At the very strong request of senior officers of the National Theatre and the involved government agencies, TopWideApeas Consortium assumed the extra responsibility for a comprehensive rehabilitation and upgrading of the Complex to synchronise with the planned new structures with the agreement that upon completion of the rehabilitation, the National Theatre would be handed over to the Federal Government for continued management by the Board of the Complex. The agreement increased the construction costs. TopWideApeas did not object.
Curious, new matters issued thence. Jadeas Trust staked its interests over the failed Obasanjo exercise. It sued the Federal Government. With all the processes concluded, the Minister for Information, Culture & Tourism Alhaji Lai Mohammed’s formal presentation of the contract details to the Federal Executive Council was stood down thrice due to the Jadeas Trust Vs. FGN court case. The case was subsequently resolved.

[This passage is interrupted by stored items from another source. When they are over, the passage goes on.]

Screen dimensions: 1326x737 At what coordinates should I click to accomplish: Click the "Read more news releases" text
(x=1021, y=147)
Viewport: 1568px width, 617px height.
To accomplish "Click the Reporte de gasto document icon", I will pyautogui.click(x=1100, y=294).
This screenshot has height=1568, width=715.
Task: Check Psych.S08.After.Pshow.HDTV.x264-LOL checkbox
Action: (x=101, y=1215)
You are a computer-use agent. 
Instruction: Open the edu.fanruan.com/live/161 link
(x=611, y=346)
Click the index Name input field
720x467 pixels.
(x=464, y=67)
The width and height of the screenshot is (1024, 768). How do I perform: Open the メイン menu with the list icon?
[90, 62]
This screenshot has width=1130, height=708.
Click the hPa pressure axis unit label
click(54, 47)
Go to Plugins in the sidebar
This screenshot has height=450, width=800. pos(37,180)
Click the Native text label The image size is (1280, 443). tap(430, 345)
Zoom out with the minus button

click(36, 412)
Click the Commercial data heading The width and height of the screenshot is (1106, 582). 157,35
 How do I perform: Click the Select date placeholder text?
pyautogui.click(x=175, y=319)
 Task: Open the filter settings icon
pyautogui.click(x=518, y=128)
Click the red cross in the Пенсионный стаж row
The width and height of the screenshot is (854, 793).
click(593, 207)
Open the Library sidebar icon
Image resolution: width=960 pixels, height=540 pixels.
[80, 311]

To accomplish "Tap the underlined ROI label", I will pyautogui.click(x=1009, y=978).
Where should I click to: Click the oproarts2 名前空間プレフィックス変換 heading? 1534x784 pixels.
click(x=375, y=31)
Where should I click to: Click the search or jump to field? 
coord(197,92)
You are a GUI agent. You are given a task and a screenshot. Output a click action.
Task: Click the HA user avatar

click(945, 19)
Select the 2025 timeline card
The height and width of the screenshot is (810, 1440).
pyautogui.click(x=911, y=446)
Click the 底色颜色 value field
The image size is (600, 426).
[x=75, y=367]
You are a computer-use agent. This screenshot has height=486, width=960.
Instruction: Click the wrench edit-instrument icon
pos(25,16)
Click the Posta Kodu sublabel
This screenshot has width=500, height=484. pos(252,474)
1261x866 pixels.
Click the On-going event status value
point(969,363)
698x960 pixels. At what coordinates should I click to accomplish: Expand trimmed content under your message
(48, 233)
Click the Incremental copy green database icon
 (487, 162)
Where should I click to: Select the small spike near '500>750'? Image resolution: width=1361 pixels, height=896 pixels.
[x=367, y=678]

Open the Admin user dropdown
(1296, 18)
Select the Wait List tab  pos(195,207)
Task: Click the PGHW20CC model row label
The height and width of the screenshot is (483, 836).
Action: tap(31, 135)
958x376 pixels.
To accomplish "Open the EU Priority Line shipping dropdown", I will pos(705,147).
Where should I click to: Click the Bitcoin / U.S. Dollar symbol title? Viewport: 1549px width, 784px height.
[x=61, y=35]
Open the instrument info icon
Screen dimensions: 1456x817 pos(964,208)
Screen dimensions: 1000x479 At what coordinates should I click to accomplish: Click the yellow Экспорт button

TopWideApeas now initiated the final move for the Minister of Information to get the final FEC approval – the latest drama surfaced.
By December 2019, Central Bank of Nigeria, CBN, Minister for Information, Tourism & Culture (Lai Mohammed), Access Bank Plc and Herbert Wigwe representing the Bankers Committee were among defendants in a case TopWideApeas filed. The other Defendants were the Board of the National Theatre, Infrastructure Concession Regulatory Commission, and Attorney-General of the Federation. The case was adjourned to 18 March 2021. TopWideApeas lawyers’ motion for interlocutory injunction to restrain any interference with the subject of the suit is equally pending.
These did not stop CBN and the Bankers Committee, acting on a supposed authority of the Federal Executive Council, to on 14 February 2021 assume control of the theatre. A similar lawlessness on 12 July 2020 had vast media coverage.
Beyond the legal matters, what is the interest of CBN in spending N25 billion in a project that the private sector has willingly taken up, at a time government is borrowing to meet its routine obligations? Who would manage the theatre after the CBN investment?
What is the worth of agreements that have sailed through the testy routes of government approvals? TopWideApeas has been on this project for nine years? Is there the ease of doing business agenda that the government promotes?
At a time of droughts in investments, why would government agencies turn against those who are committing their resources to Nigeria? What is the challenge with the TopWideApeas concession? Why would the government and its agencies not be willing to subject themselves to the law?
Interests in the National Theatre are global. TopWideApeas Consortium that raised the $2 billion for the project has partners from the United States, Russia, and the European Union. How would they understand how business works in Nigeria? Are we concerned that prospective investors – some could be connected to the ones involved in the National Theatre – could be watching the outcome of these tentative steps that have kept the business in the cold for eight years?
The National Theatre cannot continue hosting this show of impunity.